WORK TO DO ▸
Recast the records below as a numbered list with blank lines left out, beginning at the line that contains "Where should I click to: Click the 排序" and stopping after the line that contains "tap(185, 618)". Include only those lines.

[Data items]
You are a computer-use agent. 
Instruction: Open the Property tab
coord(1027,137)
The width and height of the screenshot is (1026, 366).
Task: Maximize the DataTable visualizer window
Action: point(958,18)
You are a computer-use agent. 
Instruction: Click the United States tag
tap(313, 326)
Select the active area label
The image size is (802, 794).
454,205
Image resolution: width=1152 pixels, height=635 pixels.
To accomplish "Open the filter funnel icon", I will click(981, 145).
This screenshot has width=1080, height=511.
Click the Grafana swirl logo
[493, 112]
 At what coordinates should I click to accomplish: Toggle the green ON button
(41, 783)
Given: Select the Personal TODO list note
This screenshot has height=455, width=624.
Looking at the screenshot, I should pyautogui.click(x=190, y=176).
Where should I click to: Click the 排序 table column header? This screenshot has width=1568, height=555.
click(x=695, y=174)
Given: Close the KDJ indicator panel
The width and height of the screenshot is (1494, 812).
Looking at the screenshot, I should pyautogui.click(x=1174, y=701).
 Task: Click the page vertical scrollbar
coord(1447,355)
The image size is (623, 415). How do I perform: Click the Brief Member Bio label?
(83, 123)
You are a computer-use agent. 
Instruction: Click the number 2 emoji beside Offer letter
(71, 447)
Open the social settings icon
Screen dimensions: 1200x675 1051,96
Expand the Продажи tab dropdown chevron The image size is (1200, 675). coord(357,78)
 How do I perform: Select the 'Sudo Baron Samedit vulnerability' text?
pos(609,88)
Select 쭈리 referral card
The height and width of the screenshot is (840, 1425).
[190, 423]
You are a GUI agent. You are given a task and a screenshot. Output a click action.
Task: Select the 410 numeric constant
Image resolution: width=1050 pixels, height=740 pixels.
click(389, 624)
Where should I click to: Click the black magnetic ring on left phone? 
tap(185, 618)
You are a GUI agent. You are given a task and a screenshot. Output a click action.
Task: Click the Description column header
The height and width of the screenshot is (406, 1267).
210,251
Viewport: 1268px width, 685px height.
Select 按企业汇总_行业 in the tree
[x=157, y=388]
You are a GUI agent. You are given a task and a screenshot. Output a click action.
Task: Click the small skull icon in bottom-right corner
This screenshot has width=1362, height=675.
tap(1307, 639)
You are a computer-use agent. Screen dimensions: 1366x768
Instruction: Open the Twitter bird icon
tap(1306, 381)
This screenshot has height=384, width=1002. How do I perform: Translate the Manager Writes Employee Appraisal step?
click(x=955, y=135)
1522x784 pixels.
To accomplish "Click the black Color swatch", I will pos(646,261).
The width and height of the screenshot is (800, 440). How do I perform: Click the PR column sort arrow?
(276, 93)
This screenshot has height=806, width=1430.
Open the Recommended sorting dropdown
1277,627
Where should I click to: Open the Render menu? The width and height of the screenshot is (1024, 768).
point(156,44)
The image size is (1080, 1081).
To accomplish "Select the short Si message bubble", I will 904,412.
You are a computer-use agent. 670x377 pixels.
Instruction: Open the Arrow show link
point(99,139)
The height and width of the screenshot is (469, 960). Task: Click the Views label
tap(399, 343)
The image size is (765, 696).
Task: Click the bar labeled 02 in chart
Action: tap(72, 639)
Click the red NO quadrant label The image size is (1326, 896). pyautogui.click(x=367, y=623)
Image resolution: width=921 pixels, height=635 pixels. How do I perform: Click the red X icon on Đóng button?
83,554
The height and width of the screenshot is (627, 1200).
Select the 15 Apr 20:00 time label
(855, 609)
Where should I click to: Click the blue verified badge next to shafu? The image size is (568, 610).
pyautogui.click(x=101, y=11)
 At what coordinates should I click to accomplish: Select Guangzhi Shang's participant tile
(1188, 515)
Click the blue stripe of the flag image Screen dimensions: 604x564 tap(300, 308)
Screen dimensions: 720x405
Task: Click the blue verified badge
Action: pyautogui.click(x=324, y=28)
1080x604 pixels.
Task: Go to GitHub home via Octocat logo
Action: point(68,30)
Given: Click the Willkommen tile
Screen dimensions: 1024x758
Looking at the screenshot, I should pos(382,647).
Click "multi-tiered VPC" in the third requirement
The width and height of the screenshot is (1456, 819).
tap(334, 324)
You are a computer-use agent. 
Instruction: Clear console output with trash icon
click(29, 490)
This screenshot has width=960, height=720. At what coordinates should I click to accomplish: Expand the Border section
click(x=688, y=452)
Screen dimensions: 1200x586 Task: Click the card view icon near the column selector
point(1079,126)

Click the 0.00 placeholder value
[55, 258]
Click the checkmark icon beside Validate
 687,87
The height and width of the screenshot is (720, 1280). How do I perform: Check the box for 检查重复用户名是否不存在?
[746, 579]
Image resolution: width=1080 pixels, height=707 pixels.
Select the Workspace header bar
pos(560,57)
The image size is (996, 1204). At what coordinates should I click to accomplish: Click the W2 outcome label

THE RESULT ▸
1. Where should I click to: Click the 排序 table column header? This screenshot has width=1568, height=555.
2. click(x=695, y=174)
3. Given: Close the KDJ indicator panel
4. The width and height of the screenshot is (1494, 812).
5. Looking at the screenshot, I should pyautogui.click(x=1174, y=701).
6.  Task: Click the page vertical scrollbar
7. coord(1447,355)
8. The image size is (623, 415). How do I perform: Click the Brief Member Bio label?
9. (83, 123)
10. You are a computer-use agent. 
11. Instruction: Click the number 2 emoji beside Offer letter
12. (71, 447)
13. Open the social settings icon
14. Screen dimensions: 1200x675 1051,96
15. Expand the Продажи tab dropdown chevron The image size is (1200, 675). coord(357,78)
16.  How do I perform: Select the 'Sudo Baron Samedit vulnerability' text?
17. pos(609,88)
18. Select 쭈리 referral card
19. The height and width of the screenshot is (840, 1425).
20. [190, 423]
21. You are a GUI agent. You are given a task and a screenshot. Output a click action.
22. Task: Select the 410 numeric constant
23. Image resolution: width=1050 pixels, height=740 pixels.
24. click(389, 624)
25. Where should I click to: Click the black magnetic ring on left phone? 
26. tap(185, 618)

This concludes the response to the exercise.